Celery can be grown anywhere from zone 2-10 and likes a mix of sun and shade throughout the day. It thrives in soil with a PH of 6-7.5 and requires a great deal of growing time!

Check out my growing guides for March, April and May to plant your seedlings, and to determine the best time to start your celery! For me, in my cold zone 3 garden, late March was the right time to start!

To give your celery a nutrient boost and to ensure the PH is at optimum levels, consider amending your soil with garden lime. The calcium deposited by the lime will also help your home grown celery to thrive. Celery’s flavour can also be enhanced by planting certain crops nearby!!

Another action that you can take to optimize your celery harvest is to make sure that you are taking celery companion plants into consideration– plants that will encourage each other’s growth, help to deter pests, and even enhance it’s flavor!

What Is Companion Planting?

Companion planting is an easy way to get the most out of your garden. Gardening with companion planting in mind can help you to improve the nutrients in your soil, attract beneficial insects and pollinators, provide shelter or a space to climb and even repel unwanted pests. Companion gardening should be taken into consideration when vegetable gardening, establishing orchards, trees and shrubs, grains, grasses, and other field crops.

What Are The Benefits of Companion Planting

Pest Supression: Strong scents from neighbouring plants can help to repel insects (mostly small, egg laying flies) from laying on plants close by. Certain herbs such as mint and oregano, and flowers such as marigolds can prevent pesky worms, nematodes, and other fungi. The oil from Marigolds has been proven to be a great deterrent for many different pests!

Nutrient Provision: One appeal of using a polyculture type of approach and planting different plants next to each other is that the plants wont be competing for the exact same nutrients. Certain plants add needed nutrients into the soil and help neighbouring plants to thrive- they give rather than take. Legumes are considered “givers” and include plants like peas, beans, clover and alfalfa. They have deep roots that fix nitrogen into the soil. Planting nitrogen fixers next to heavy or light feeders that use up nitrogen will create the perfect growing conditions for your crops to thrive.
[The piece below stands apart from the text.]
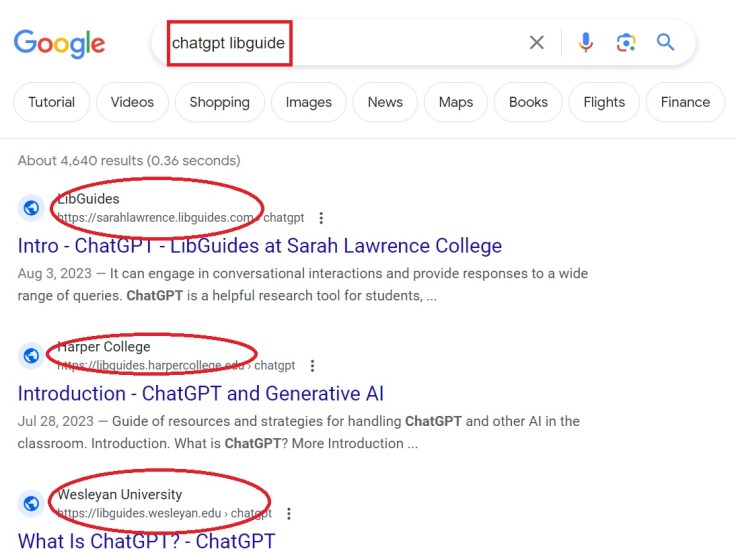Open What Is ChatGPT? Wesleyan result
The height and width of the screenshot is (553, 736).
pyautogui.click(x=146, y=542)
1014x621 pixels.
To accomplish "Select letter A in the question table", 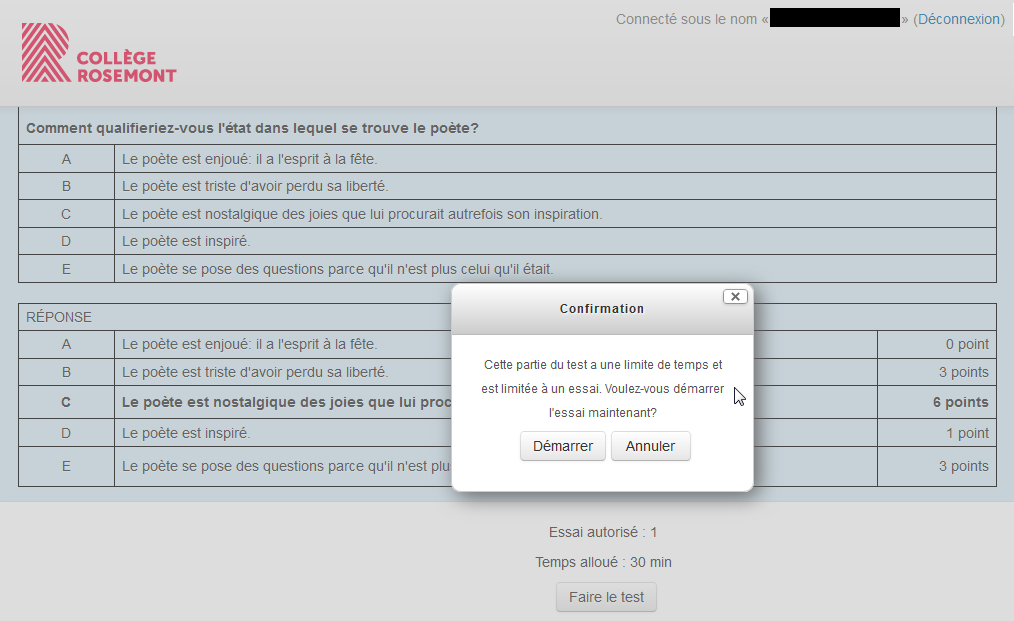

Trap Cropping: Placing certain bug-appealing plants near other susceptible plants can help to attract pests away from fragile crops and allow them to feed on others that won’t be harmed or aren’t as important. This method is not as popular but definitely worth noting. Planting the trap crop ahead of your target crop will ensure the pests stay away from delicate seedlings. Once the trap crop is infested, you can remove it along with the pests.
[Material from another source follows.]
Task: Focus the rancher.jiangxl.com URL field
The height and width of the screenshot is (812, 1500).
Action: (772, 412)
Weed Prevention: Certain crops like cucumbers and pumpkins provide fast growing ground cover that help to suppress surrounding weeds. Try to alternate upright crops with sprawling plants to keep weeds at bay in your garden.

Protective Shelter: Fragile plants or plants with very specific needs can be benefitted from the shelter that surrounding plants may provide. Companion plants can provide shade, a wind barrier, and a canopy to protect lower plants from rain, hail, and even frost.

Natural Supports: Strong, tall plants such as sunflowers and corn offer trailing plants or low growing plants like peas and cucumbers a strong trellis-like support to climb and spread.

The BEST Celery Companion Plants

Plants that serve as a good companion to celery include:

Strong Smelling Herbs- Strong, aromatic herbs serve three purposes when planted alongside celery: attracting pollinators, repelling pests, and providing shade. These strong scented herbs include oregano, marjoram, thyme, mint, dill, hyssop, rosemary, and tansy. Celery is very attractive to rabbits and deer and these herbs can deter them from midnight snacking on your celery bounty! Certain herbs can grow quite tall which helps to shade celery from the sun, helping it to succeed in the garden.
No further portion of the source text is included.